Hasan Basri Çantay = Size olan bu (azâb) şunlardır: (Çünkü) siz yer (yüzün) de haksız yere şımarıklık ediyor, (ahırdan çıkmış hayvanlar gibi çılgınca) taşkınlık gösteriyordunuz.
Hayrat Neşriyat = Bu (içinde bulunduğunuz azab) yeryüzünde haksız yere şımarıyor olmanızdan ve böbürlenmekte bulunmanızdan dolayıdır.
İbni Kesir = Bu; sizin yeryüzünde haksız yere şımarmanız ve böbürlenmenizden ötürüdür.
Kadri Çelik = İşte bu, sizin yeryüzünde haksız yere sevinip şımarmanız ve azgınca ölçüyü taşırmanız sebebiyledir.
Muhammed Esed = bu durum, sizin yeryüzünde hiçbir doğru(luk endişesi) taşımadan küstahça böbürlenmenizin ve kendinizi beğenmişliğinizin bir ürünüdür!
Mustafa İslamoğlu = Bunun nedeni, yeryüzünde hak etmediğiniz halde azıp şımarmanız ve kasıntılık yapmanızdır:
Ömer Nasuhi Bilmen = Sizin bu cezanız, yerde haksız yere pek fazla sevinir olmanızdan ve çok güvenir bulunmanızdan dolayıdır.
Ömer Öngüt = Bu, sizin yeryüzünde haksız yere şımarmanızdan, aşırı derecede sevinip böbürlenmenizden ötürüdür.
Şaban Piriş = İşte bu, yeryüzünde haksız yere şımarmanız ve boşuna böbürlenmeniz sebebiyledir.
Sadık Türkmen = Bütün bunlar yeryüzünde haksız yere şımarmış ve aşırı derecede kabarıp böbürlenmiş olmanız yüzündendir.
Seyyid Kutub = Bu durum sizin yeryüzünde haksız olarak şımarmanızdan ve aşırı derecede sevinip böbürlenmenizdendir.
Suat Yıldırım = Bu şaşırtmanın sebebi, dünyada haksız yere şımarıp kibirlenmeniz ve taşkınlık yapmanızdır.
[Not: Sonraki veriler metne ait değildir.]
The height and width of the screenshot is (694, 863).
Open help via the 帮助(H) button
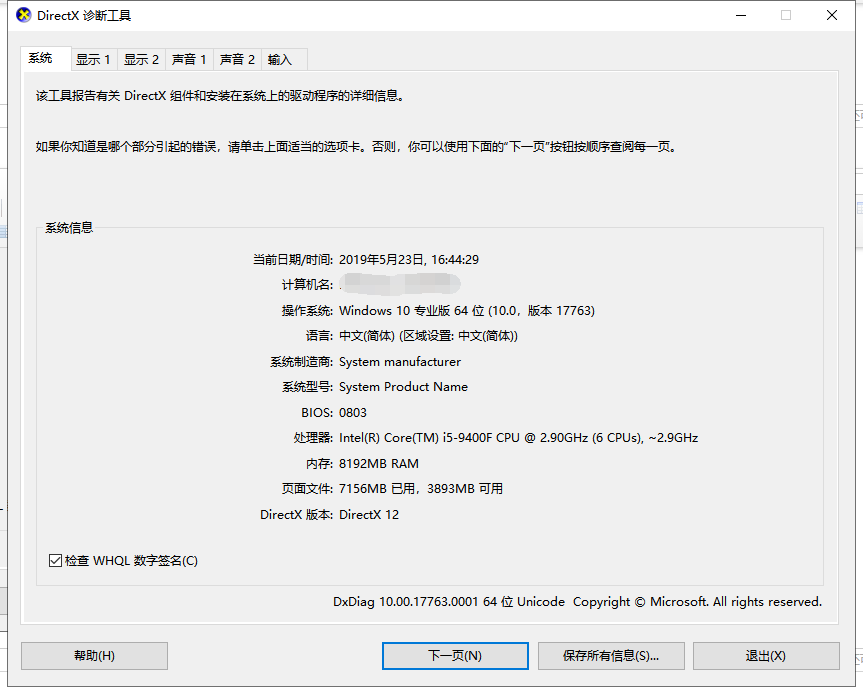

Süleyman Ateş = "Bu durum, sizin yeryüzünde haksız olarak şımarmanızdan ve bölürlenmenizden ötürüdür."
Tefhim-ul Kuran = İşte bu, sizin yeryüzünde haksız yere şımarıp azmanız ve azgınca ölçüyü taşırmanız dolayısıyladır.
Ümit Şimşek = Bütün bunlar, hakkınız olmadığı halde yeryüzünde şımarıp taşkınlık etmeniz yüzündendir.
Yaşar Nuri Öztürk = Bütün bunlar, yeryüzünde haksız yere sevinç şımarıklığına düşmeniz, kasılıp kabarmanız yüzündendir.
İskender Ali Mihr = İşte bu, sizin yeryüzünde haksız yere şımarmanız ve azmanız sebebiyledir.
İlyas Yorulmaz = İşte, içine düştüğünüz bu durum, yeryüzünde haksız yere övünmenizden ve taşkınlık göstermenizden dolayıdır.